I love the fact that I had to look carefully at the piece to find the body!! Gorgeous work ;)

lyn said...

What a great story Jan! I have a cure for anyone who has problems looking at the female form-- work as a labor & delivery nurse for a few years! After that, nothing will be shocking.

By the way, wouldn't that be a great theme for an ATA online exhibit... the human form?

Jan said...

I'm glad you enjoyed the puzzle, Michelle! Lyn, you are so right! I was thinking about my med student daughter, who will be doing "Gross Anatomy" soon.

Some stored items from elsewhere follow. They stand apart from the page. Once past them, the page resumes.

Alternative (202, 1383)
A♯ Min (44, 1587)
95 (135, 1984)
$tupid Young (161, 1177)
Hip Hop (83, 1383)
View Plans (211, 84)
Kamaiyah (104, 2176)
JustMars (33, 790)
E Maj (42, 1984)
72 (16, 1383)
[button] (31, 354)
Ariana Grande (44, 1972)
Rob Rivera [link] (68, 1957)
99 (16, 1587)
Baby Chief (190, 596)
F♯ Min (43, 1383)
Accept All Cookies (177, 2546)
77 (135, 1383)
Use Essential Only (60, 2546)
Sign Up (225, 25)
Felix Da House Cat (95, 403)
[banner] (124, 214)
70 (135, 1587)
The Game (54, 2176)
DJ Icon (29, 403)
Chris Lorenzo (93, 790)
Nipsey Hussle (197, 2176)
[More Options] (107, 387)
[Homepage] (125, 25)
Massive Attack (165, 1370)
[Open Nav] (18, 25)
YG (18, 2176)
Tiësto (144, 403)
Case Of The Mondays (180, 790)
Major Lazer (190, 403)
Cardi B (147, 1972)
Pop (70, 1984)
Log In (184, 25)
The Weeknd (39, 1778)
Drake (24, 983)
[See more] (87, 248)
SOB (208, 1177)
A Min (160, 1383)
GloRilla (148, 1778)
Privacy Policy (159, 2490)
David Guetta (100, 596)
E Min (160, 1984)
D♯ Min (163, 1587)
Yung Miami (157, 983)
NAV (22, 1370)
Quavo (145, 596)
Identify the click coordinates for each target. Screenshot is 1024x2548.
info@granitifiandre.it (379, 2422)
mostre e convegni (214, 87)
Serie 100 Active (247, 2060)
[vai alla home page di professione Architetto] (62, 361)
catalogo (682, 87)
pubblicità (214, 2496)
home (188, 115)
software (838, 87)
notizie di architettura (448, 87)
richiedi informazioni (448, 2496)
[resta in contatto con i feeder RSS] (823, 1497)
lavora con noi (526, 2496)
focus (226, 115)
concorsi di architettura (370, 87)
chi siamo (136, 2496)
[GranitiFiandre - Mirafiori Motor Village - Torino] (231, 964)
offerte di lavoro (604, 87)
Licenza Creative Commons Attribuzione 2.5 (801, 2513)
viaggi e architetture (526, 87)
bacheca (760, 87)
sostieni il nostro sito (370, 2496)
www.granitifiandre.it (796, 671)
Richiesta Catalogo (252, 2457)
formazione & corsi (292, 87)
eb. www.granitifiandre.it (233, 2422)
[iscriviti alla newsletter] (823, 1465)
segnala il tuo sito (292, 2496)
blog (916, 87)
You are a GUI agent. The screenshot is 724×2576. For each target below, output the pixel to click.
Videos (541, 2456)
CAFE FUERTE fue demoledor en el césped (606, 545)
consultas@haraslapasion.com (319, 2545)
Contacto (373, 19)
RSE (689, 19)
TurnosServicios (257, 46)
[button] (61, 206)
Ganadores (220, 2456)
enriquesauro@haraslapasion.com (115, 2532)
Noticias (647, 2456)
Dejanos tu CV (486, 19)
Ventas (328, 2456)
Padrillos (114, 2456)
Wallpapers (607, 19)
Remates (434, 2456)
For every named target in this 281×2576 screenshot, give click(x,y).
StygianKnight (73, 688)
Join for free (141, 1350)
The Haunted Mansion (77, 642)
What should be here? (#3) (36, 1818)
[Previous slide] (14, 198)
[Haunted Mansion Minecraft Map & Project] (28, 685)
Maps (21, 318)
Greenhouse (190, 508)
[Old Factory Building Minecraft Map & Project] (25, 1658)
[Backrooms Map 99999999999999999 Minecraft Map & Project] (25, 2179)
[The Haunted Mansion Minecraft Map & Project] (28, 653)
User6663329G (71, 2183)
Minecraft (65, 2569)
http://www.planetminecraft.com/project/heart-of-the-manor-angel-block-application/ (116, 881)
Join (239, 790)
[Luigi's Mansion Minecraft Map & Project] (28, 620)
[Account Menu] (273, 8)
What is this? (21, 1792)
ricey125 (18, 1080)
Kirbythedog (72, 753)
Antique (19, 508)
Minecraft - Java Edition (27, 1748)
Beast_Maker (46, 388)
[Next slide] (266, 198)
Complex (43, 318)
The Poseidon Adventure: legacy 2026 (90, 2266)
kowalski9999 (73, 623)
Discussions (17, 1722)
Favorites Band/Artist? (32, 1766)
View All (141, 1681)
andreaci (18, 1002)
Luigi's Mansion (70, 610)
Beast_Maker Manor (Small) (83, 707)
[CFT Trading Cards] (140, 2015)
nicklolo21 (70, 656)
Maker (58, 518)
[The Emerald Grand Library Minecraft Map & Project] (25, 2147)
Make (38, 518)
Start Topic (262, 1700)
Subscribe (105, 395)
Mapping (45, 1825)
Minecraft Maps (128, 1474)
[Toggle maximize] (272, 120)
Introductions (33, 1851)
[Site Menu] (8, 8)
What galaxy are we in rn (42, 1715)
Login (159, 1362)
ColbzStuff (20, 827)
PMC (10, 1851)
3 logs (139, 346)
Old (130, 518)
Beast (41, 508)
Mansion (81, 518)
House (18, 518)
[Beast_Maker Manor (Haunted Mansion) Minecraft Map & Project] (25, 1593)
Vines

I agree it would be a great theme for an online exhibit, not we just have to find a willing volunteer, hehehe.....

Elena said...

I'm happy your tapestry wasn't stolen (I can imagine the relief when you found it!!), but the story is amazing! I had never imagined that somebody would be bothered by this kind of things! Maybe it's because in Italy we are used to see naked bodies in ancient sculptures, fountains, paintings so we hardly notice them (sometimes even in churches! And "Madonna feeding a baby Jesus" was a very popular subject in paintings at some point of history...It's incredible that some people could find that offensive!)
Well, at least I'm glad you found your tapestry and it was still in good conditions!! said...

Love the piece!!!!
Am worried about the lady who saw 5 nipples in the comment. 5?

Jan said...

I agree that it's strange, people being so uncomfortable with the human body; after all, we each have one! I have always wondered how those people would cope with visiting a European city, especially one like Florence or Rome, with nude sculpture everywhere!
The lady who saw 5 nipples was at an exhibit; who knows, maybe there really were 5 nipples, but as Sherri said in her comment "Who goes around counting nipples?"